Render every entry below as a JSON list of strings, with one string per line and blank lines left out.

# [RECORDS FOR THE TASK]
____

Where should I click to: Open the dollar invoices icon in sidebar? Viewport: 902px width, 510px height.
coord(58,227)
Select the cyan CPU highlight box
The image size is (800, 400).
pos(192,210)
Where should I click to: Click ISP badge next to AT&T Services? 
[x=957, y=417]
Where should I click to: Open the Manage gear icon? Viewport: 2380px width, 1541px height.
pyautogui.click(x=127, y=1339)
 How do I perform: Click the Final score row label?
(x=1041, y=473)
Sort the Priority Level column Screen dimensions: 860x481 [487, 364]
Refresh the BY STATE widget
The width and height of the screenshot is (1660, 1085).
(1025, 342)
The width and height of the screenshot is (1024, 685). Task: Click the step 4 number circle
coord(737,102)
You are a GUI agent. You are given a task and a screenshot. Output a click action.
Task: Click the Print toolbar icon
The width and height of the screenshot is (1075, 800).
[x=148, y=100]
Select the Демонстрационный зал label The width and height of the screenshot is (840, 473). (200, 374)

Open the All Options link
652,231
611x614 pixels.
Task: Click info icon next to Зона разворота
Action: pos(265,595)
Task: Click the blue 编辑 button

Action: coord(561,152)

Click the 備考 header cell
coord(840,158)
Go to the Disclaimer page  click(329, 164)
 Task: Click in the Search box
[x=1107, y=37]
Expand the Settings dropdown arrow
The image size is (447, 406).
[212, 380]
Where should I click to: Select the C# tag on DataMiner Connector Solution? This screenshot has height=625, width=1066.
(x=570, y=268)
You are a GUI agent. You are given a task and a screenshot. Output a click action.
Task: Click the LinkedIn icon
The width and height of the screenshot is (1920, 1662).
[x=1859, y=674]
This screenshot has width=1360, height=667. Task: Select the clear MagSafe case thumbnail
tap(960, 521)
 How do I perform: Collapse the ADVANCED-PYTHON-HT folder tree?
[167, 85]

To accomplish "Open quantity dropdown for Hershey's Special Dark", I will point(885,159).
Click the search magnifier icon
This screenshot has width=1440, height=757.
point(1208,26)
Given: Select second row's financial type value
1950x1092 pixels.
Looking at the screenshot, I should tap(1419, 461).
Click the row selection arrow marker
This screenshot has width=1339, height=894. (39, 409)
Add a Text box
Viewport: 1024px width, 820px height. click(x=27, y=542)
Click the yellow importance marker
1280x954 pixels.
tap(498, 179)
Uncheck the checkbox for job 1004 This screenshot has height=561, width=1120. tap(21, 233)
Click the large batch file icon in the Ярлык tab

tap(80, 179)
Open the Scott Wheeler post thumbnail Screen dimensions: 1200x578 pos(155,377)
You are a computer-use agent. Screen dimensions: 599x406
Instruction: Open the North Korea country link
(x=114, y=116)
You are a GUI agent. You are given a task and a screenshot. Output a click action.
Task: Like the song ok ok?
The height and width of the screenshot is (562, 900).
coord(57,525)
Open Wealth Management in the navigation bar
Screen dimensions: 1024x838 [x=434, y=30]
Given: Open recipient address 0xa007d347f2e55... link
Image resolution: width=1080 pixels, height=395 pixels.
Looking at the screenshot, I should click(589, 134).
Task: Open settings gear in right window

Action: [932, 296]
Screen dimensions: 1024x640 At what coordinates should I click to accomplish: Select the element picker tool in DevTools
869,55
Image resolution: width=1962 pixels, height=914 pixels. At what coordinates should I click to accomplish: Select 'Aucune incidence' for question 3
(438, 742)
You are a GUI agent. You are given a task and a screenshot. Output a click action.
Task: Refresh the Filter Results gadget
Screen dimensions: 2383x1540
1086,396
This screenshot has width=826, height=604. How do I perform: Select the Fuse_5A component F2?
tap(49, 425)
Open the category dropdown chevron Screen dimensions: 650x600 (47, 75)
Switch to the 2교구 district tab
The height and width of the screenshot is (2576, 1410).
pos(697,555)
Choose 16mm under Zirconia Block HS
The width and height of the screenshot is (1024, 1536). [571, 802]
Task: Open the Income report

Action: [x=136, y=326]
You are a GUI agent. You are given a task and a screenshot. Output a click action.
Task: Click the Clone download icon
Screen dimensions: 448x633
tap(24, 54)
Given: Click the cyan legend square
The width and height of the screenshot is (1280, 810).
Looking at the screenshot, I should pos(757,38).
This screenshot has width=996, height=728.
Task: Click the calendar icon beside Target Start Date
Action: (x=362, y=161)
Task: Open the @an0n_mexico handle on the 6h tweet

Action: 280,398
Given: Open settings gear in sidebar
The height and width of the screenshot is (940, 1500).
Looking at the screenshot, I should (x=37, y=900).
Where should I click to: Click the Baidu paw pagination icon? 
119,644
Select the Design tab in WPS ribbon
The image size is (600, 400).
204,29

____

# [SOLVED EXERCISE]
[
  "Where should I click to: Open the dollar invoices icon in sidebar? Viewport: 902px width, 510px height.",
  "coord(58,227)",
  "Select the cyan CPU highlight box",
  "The image size is (800, 400).",
  "pos(192,210)",
  "Where should I click to: Click ISP badge next to AT&T Services? ",
  "[x=957, y=417]",
  "Where should I click to: Open the Manage gear icon? Viewport: 2380px width, 1541px height.",
  "pyautogui.click(x=127, y=1339)",
  " How do I perform: Click the Final score row label?",
  "(x=1041, y=473)",
  "Sort the Priority Level column Screen dimensions: 860x481 [487, 364]",
  "Refresh the BY STATE widget",
  "The width and height of the screenshot is (1660, 1085).",
  "(1025, 342)",
  "The width and height of the screenshot is (1024, 685). Task: Click the step 4 number circle",
  "coord(737,102)",
  "You are a GUI agent. You are given a task and a screenshot. Output a click action.",
  "Task: Click the Print toolbar icon",
  "The width and height of the screenshot is (1075, 800).",
  "[x=148, y=100]",
  "Select the Демонстрационный зал label The width and height of the screenshot is (840, 473). (200, 374)",
  "Open the All Options link",
  "652,231",
  "611x614 pixels.",
  "Task: Click info icon next to Зона разворота",
  "Action: pos(265,595)",
  "Task: Click the blue 编辑 button",
  "Action: coord(561,152)",
  "Click the 備考 header cell",
  "coord(840,158)",
  "Go to the Disclaimer page  click(329, 164)",
  " Task: Click in the Search box",
  "[x=1107, y=37]",
  "Expand the Settings dropdown arrow",
  "The image size is (447, 406).",
  "[212, 380]",
  "Where should I click to: Select the C# tag on DataMiner Connector Solution? This screenshot has height=625, width=1066.",
  "(x=570, y=268)",
  "You are a GUI agent. You are given a task and a screenshot. Output a click action.",
  "Task: Click the LinkedIn icon",
  "The width and height of the screenshot is (1920, 1662).",
  "[x=1859, y=674]",
  "This screenshot has width=1360, height=667. Task: Select the clear MagSafe case thumbnail",
  "tap(960, 521)",
  " How do I perform: Collapse the ADVANCED-PYTHON-HT folder tree?",
  "[167, 85]",
  "To accomplish \"Open quantity dropdown for Hershey's Special Dark\", I will point(885,159).",
  "Click the search magnifier icon",
  "This screenshot has width=1440, height=757.",
  "point(1208,26)",
  "Given: Select second row's financial type value",
  "1950x1092 pixels.",
  "Looking at the screenshot, I should tap(1419, 461).",
  "Click the row selection arrow marker",
  "This screenshot has width=1339, height=894. (39, 409)",
  "Add a Text box",
  "Viewport: 1024px width, 820px height. click(x=27, y=542)",
  "Click the yellow importance marker",
  "1280x954 pixels.",
  "tap(498, 179)",
  "Uncheck the checkbox for job 1004 This screenshot has height=561, width=1120. tap(21, 233)",
  "Click the large batch file icon in the Ярлык tab",
  "tap(80, 179)",
  "Open the Scott Wheeler post thumbnail Screen dimensions: 1200x578 pos(155,377)",
  "You are a computer-use agent. Screen dimensions: 599x406",
  "Instruction: Open the North Korea country link",
  "(x=114, y=116)",
  "You are a GUI agent. You are given a task and a screenshot. Output a click action.",
  "Task: Like the song ok ok?",
  "The height and width of the screenshot is (562, 900).",
  "coord(57,525)",
  "Open Wealth Management in the navigation bar",
  "Screen dimensions: 1024x838 [x=434, y=30]",
  "Given: Open recipient address 0xa007d347f2e55... link",
  "Image resolution: width=1080 pixels, height=395 pixels.",
  "Looking at the screenshot, I should click(589, 134).",
  "Task: Open settings gear in right window",
  "Action: [932, 296]",
  "Screen dimensions: 1024x640 At what coordinates should I click to accomplish: Select the element picker tool in DevTools",
  "869,55",
  "Image resolution: width=1962 pixels, height=914 pixels. At what coordinates should I click to accomplish: Select 'Aucune incidence' for question 3",
  "(438, 742)",
  "You are a GUI agent. You are given a task and a screenshot. Output a click action.",
  "Task: Refresh the Filter Results gadget",
  "Screen dimensions: 2383x1540",
  "1086,396",
  "This screenshot has width=826, height=604. How do I perform: Select the Fuse_5A component F2?",
  "tap(49, 425)",
  "Open the category dropdown chevron Screen dimensions: 650x600 (47, 75)",
  "Switch to the 2교구 district tab",
  "The height and width of the screenshot is (2576, 1410).",
  "pos(697,555)",
  "Choose 16mm under Zirconia Block HS",
  "The width and height of the screenshot is (1024, 1536). [571, 802]",
  "Task: Open the Income report",
  "Action: [x=136, y=326]",
  "You are a GUI agent. You are given a task and a screenshot. Output a click action.",
  "Task: Click the Clone download icon",
  "Screen dimensions: 448x633",
  "tap(24, 54)",
  "Given: Click the cyan legend square",
  "The width and height of the screenshot is (1280, 810).",
  "Looking at the screenshot, I should pos(757,38).",
  "This screenshot has width=996, height=728.",
  "Task: Click the calendar icon beside Target Start Date",
  "Action: (x=362, y=161)",
  "Task: Open the @an0n_mexico handle on the 6h tweet",
  "Action: 280,398",
  "Given: Open settings gear in sidebar",
  "The height and width of the screenshot is (940, 1500).",
  "Looking at the screenshot, I should (x=37, y=900).",
  "Where should I click to: Click the Baidu paw pagination icon? ",
  "119,644",
  "Select the Design tab in WPS ribbon",
  "The image size is (600, 400).",
  "204,29"
]